Sierra Leone’s President Julius Maada Bio Celebrates Madaraka Day with President Uhuru Kenyatta, Witnesses the Unveiling of the Uhuru Garden National Monument
Madaraka day is a national holiday in Kenya, celebrated on the 1st day of June every year, to commemorate the attainment of Kenya’s internal self-rule from the British colonial powers, in the year 1963
His Excellency President Dr. Julius Maada Bio has joined the Kenyan President, His Excellency Uhuru Kenyatta, to unveil the Uhuru Garden National Monument as a guest of honor at the 2022 Madaraka Day celebration. Madaraka day is a national holiday in Kenya, celebrated on the 1st day of June every year, to commemorate the attainment of Kenya’s internal self-rule from the British colonial powers, in the year 1963. “It is a momentous day, as President Kenyatta and previous speakers have indicated. It is a day on which Kenyans asserted that, through the dignity of independence and self-governance, they would work hard, together, to create a future of which generations unborn would be proud.”
“Our two nations have stood together in war, in peace, and solidarity. We have pursued a collective agenda and continued to deepen cooperation at the bilateral and multilateral levels. President Kenyatta’s great work in this country – from electricity, ports, roads, railway, and housing, to healthcare, education, food security, and growing the Kenyan economy through trade and investment – has shown us in Sierra Leone what is possible. We are, therefore, also here to strengthen our ties with Kenya in areas of international cooperation, peace and security, wildlife and tourism, ICT and education, and trade and investment,” he said.
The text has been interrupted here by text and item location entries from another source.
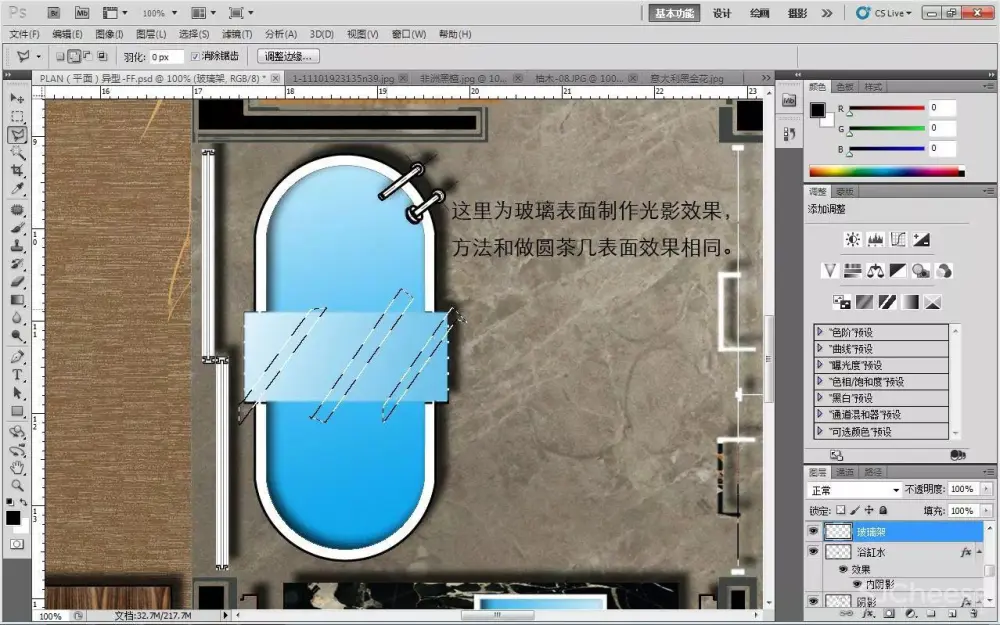Add a Color Balance adjustment
The height and width of the screenshot is (625, 1000).
[x=875, y=270]
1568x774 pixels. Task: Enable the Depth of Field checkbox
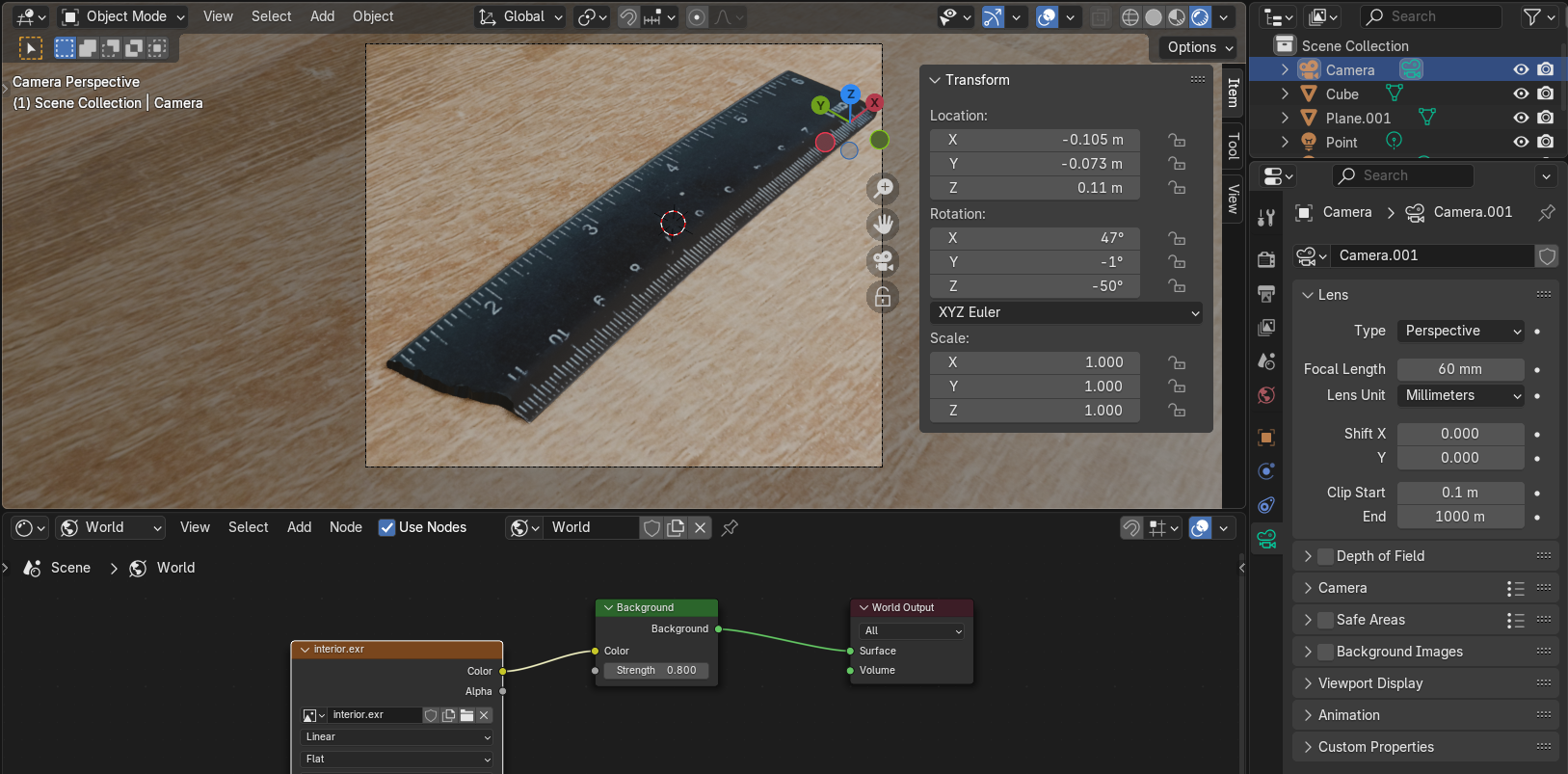coord(1325,556)
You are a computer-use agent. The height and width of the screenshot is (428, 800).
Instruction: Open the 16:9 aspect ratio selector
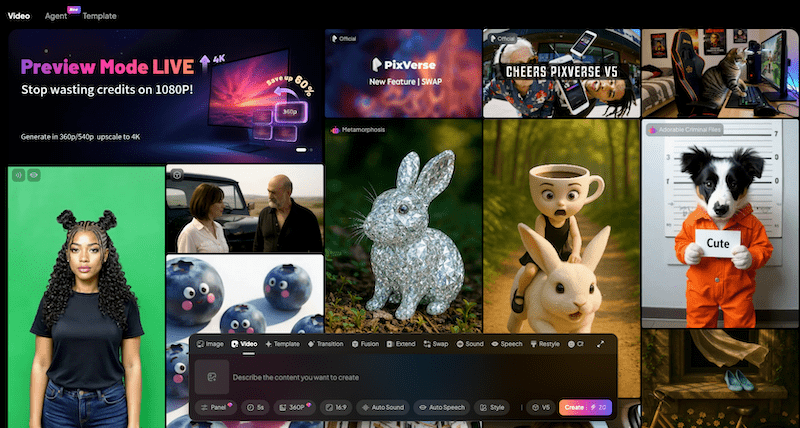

President Bio also recalled that when Ebola struck Sierra Leone in 2014, Kenyan nurses and doctors were at hand to see the country and its people through, adding that when they recently faced challenges with computing equipment for the country’s first-ever digital population census, President Kenyatta extended a hand of typical Kenyan generosity. “Our paths since independence for our nascent African nations of Kenya and Sierra Leone may have been different. In each of our ways, it has been arduous, maybe not what our forefathers imagined, and probably best left untold. “But more importantly, the fraternal bond between our two nations keeps getting stronger. On Sunday, I joined the Kenya Defense Forces to celebrate the heroism of four young Kenyans and the sacrifices of thousands of Kenyan soldiers who fought to restore peace and stability in Sierra Leone. If we are today the fourth most peaceful democracy in Africa, it is partly because of the sacrifice of Kenyans. Thank you,” he concluded.